Bless you Steve, for finally coming around to Intel. It may not always be better, but at least it's what everybody else is using. Now when I hear about the latest stupid ideas from Microsoft, I can just shrug them off, secure in the knowledge that a) my Mac will work great, and b) I can run Linux or BSD or Solaris to do anything else.

And I can even know that I can run Windows, if I absolutely must. For creative professionals (and by this I include everybody from artists to coders to database guys), the Mac is truly a gift to you. Enjoy it, appreciate it. If you are still on Windows or forcing yourself to use a Linux UI for ideological pride, it's time to move.
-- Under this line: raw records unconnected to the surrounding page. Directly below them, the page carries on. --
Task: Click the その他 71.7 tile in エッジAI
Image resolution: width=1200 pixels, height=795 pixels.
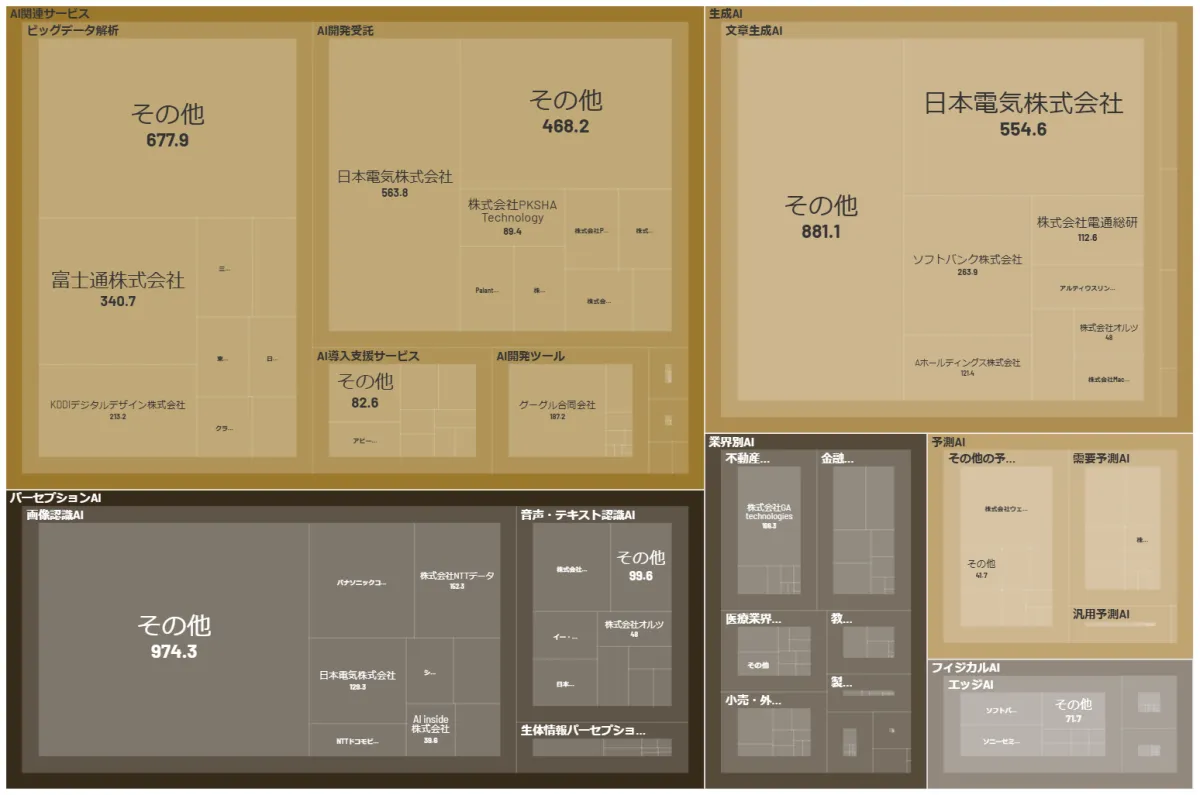Action: pyautogui.click(x=1073, y=710)
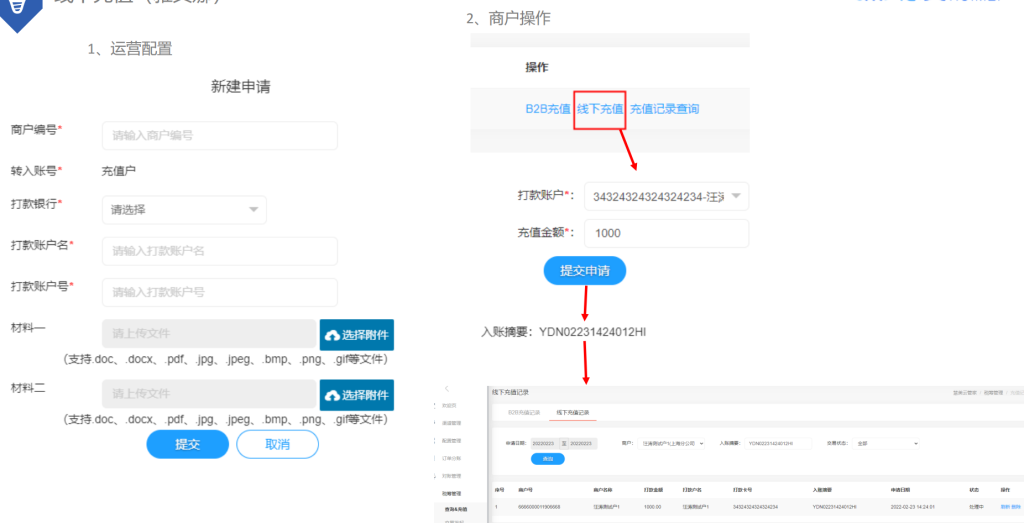This screenshot has width=1024, height=523.
Task: Click cloud upload icon for 材料二
Action: click(332, 396)
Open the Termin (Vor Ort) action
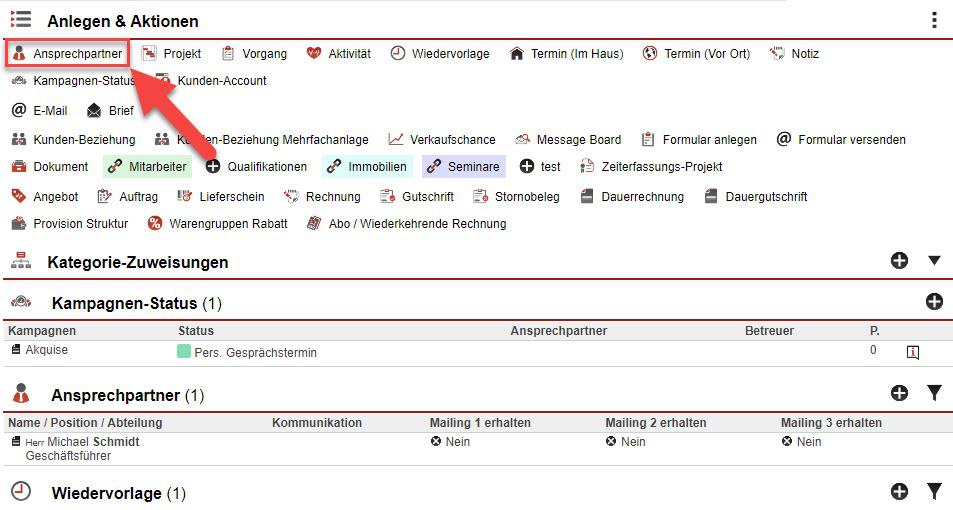Screen dimensions: 953x510 tap(696, 54)
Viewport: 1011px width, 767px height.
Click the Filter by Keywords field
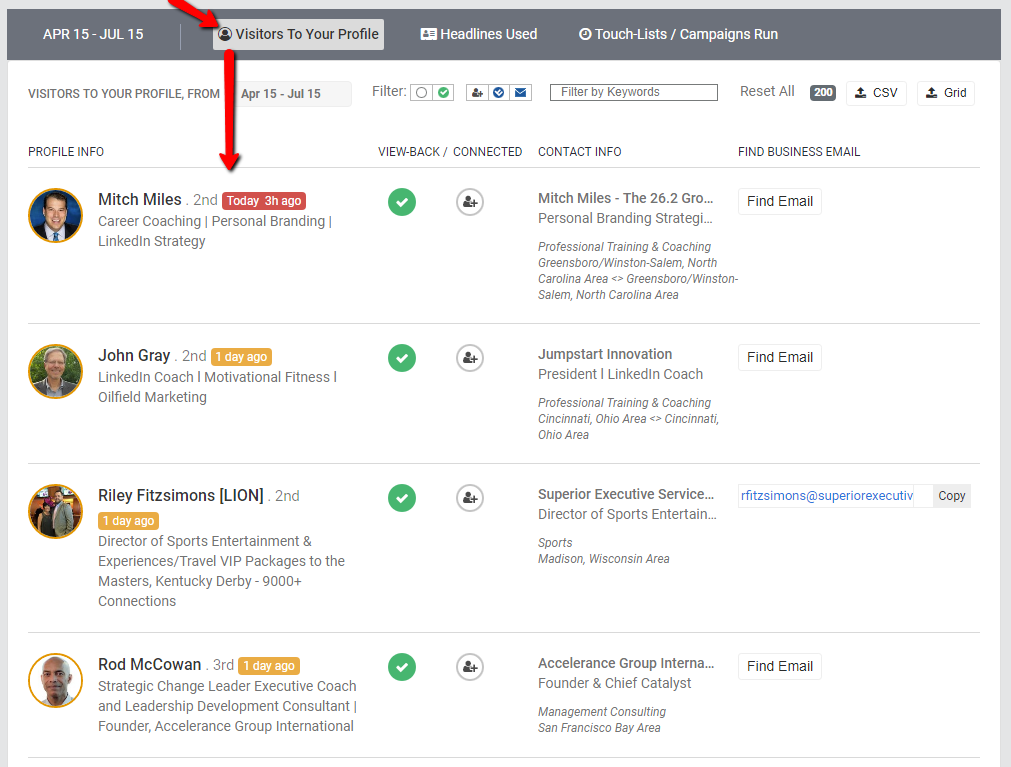(x=633, y=92)
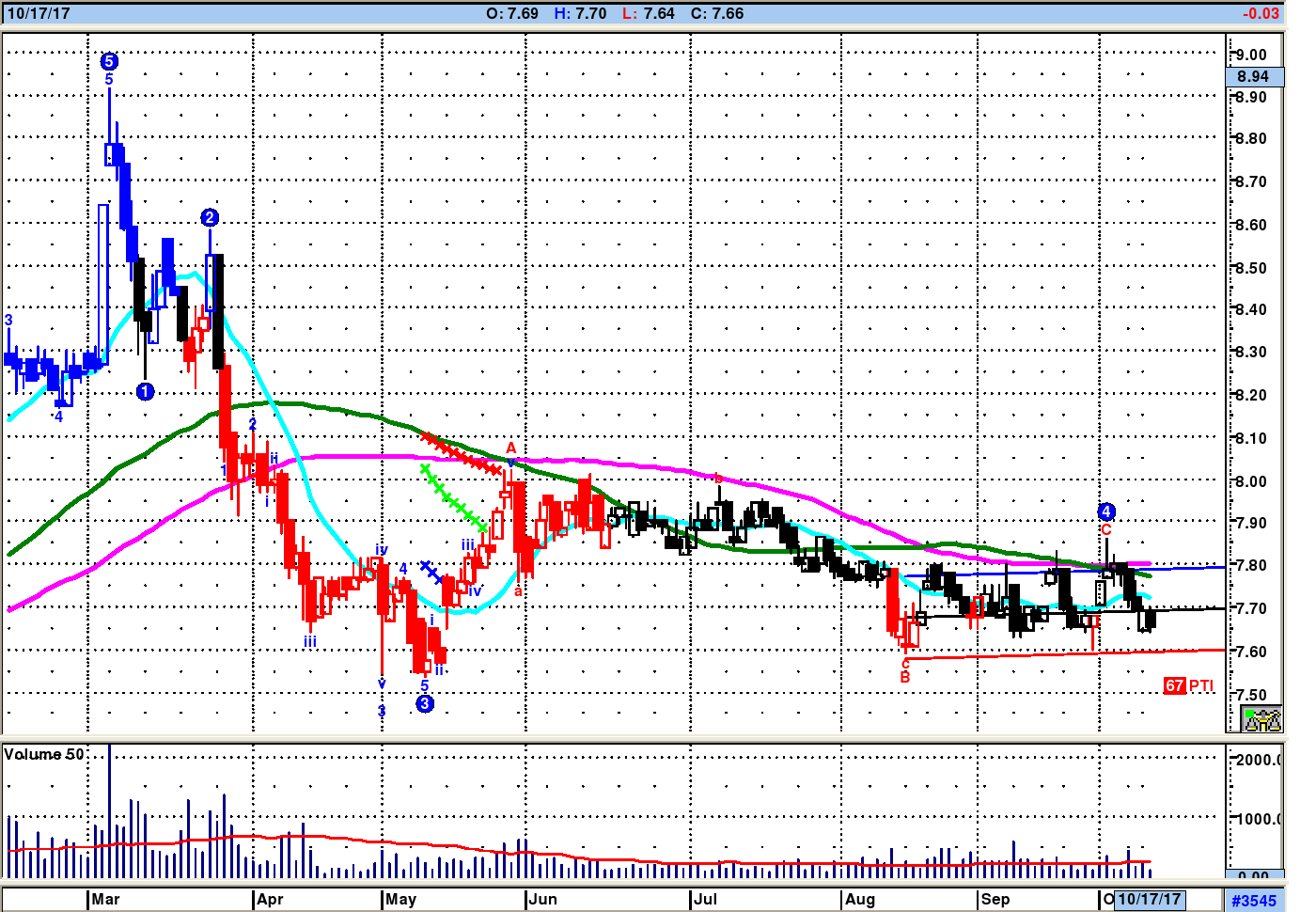This screenshot has height=912, width=1316.
Task: Click the -0.03 price change value
Action: (x=1261, y=13)
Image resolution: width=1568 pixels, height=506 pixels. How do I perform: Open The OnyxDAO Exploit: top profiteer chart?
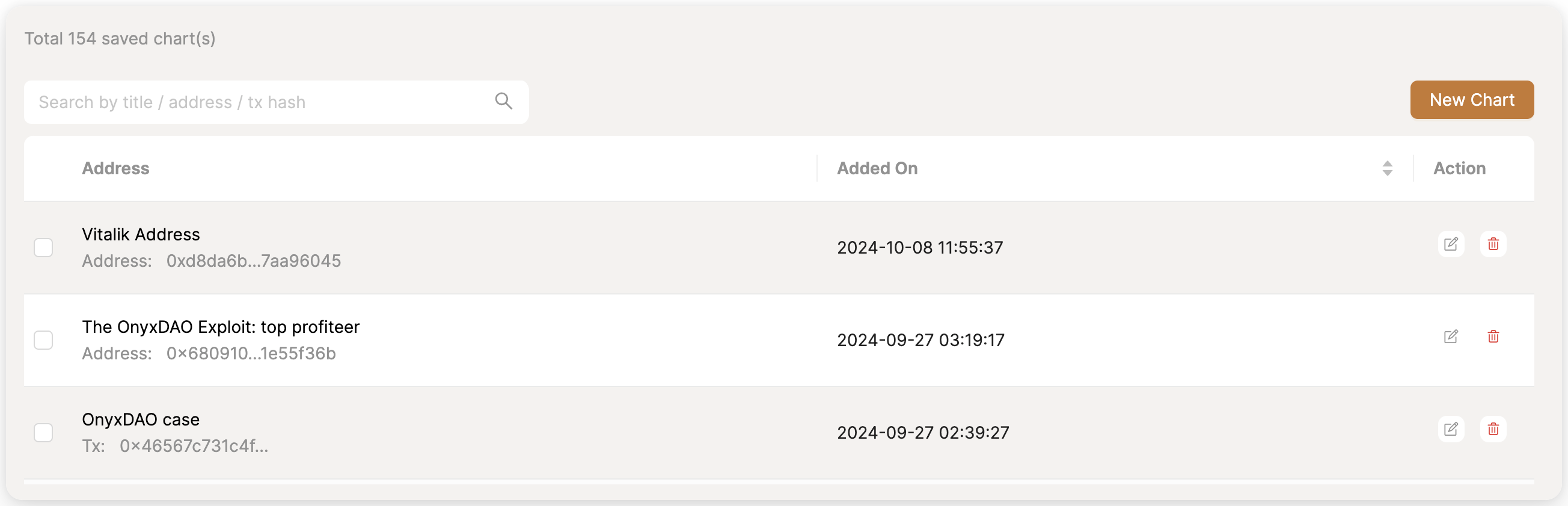pyautogui.click(x=220, y=326)
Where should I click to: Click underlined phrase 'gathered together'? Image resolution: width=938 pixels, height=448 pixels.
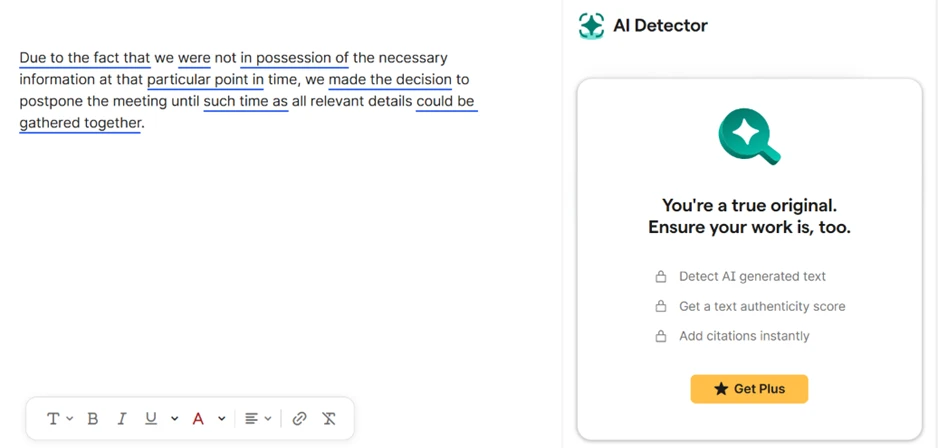[80, 123]
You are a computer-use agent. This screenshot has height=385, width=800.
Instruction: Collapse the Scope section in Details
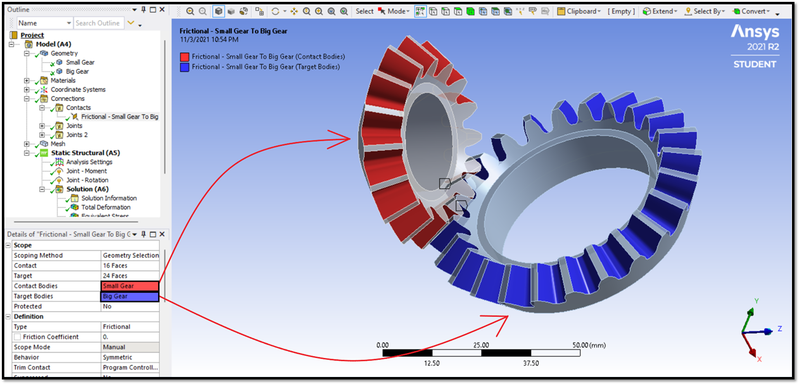(8, 245)
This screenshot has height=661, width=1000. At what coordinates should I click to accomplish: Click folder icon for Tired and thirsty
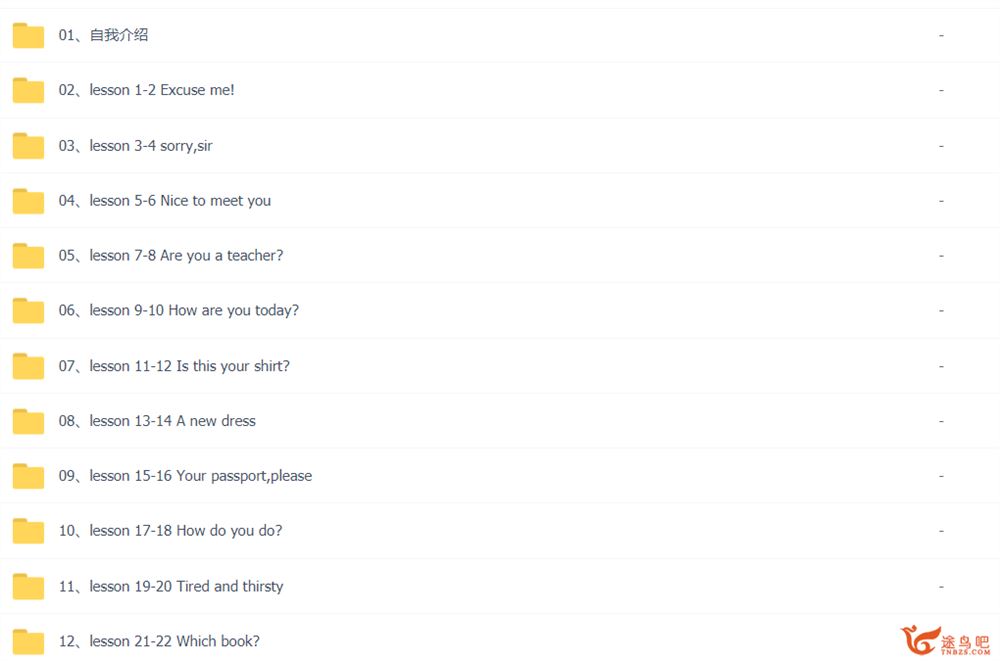[x=28, y=586]

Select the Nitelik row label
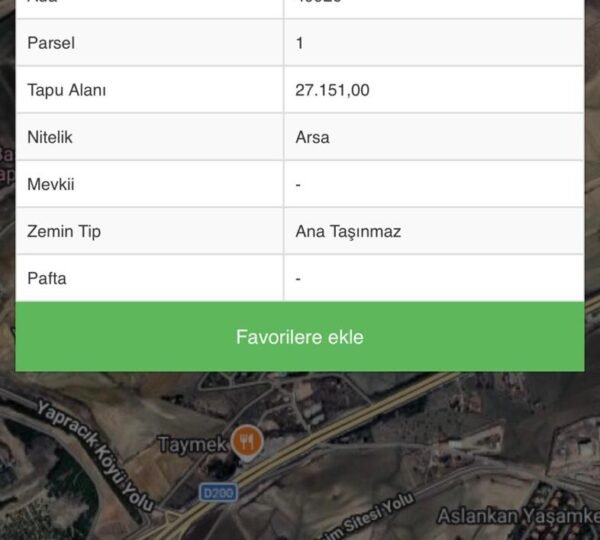tap(50, 137)
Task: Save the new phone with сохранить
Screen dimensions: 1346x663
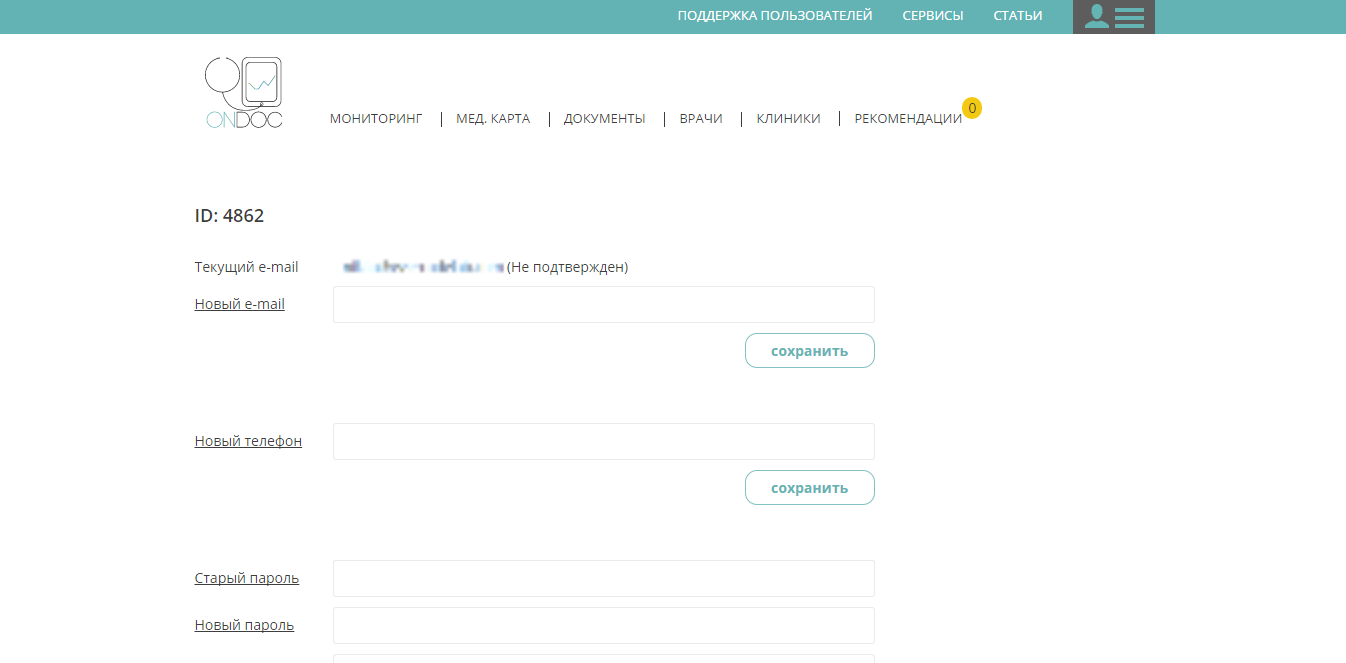Action: coord(809,488)
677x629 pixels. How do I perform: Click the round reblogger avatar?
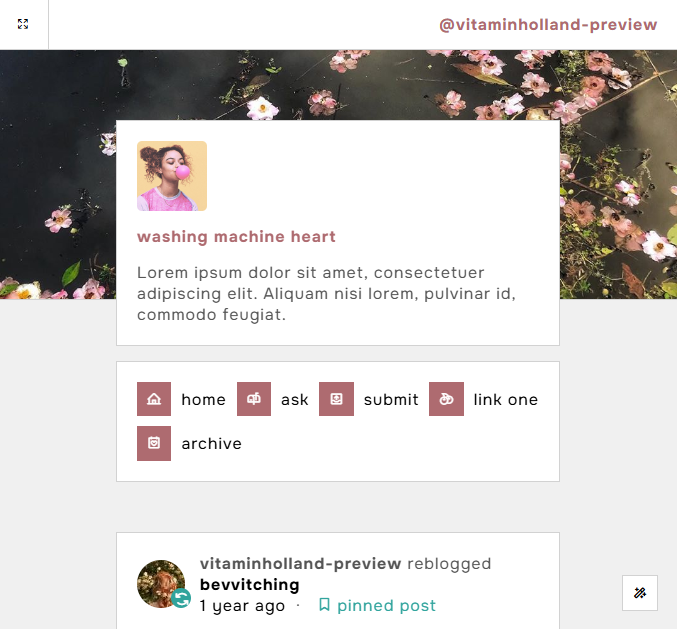[161, 584]
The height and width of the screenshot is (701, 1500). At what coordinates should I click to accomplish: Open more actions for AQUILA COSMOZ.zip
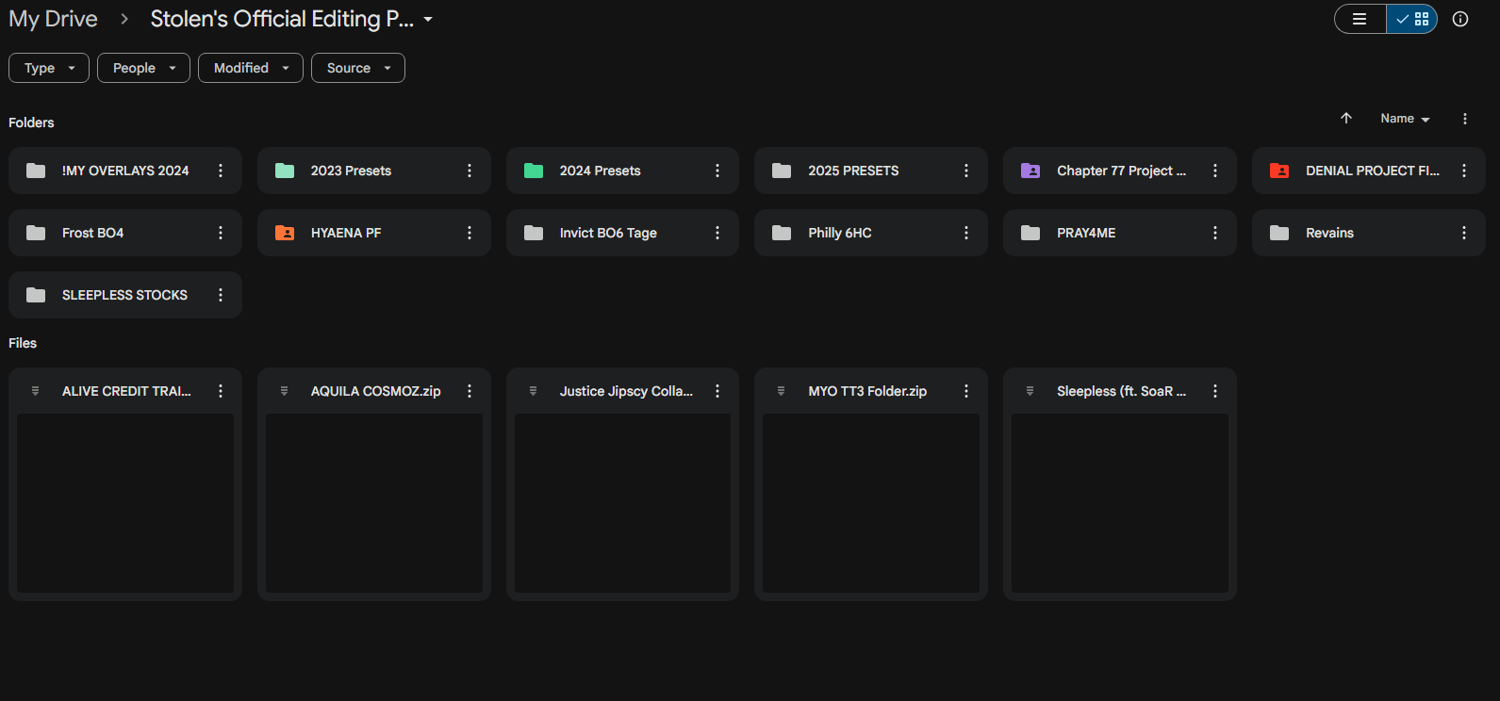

Anyone with a creative bone in their body should be using today's Macs.

4 comments:

betaphi said...

So sorry to hear about your recent loss.
So glad to see you back at the blog. :-)

Anonymous said...

I too wanna switch to Mac but I can't afford it right now. (^_^)

DCH said...

You finally persuaded me to get a Mac! But what about the web designer software, like Homesite, Paint Shop Pro, and so on, that exist for Windows? Can you find equivalents on the Mac? Finally, where can we go to ask questions about Twittervision? It's a program I use all the time. I like it very much. But I have one problem with it I would like to raise. Where can I go?

Dave Troy said...

Magictongue - while it's true there is less software overall for the Mac than for Windows, software generally tends to be of higher quality. In the cases where nothing but Windows will do (in my case for Quickbooks and Quicken), I run Parallels Desktop with Windows XP. It's fast, easy to deal with, and most importantly, it goes away when I close Parallels!

With the Intel processors, a Mac gives you everything you could want in a single, beautiful package. Again, for a desktop, it's hard to think of a better solution today.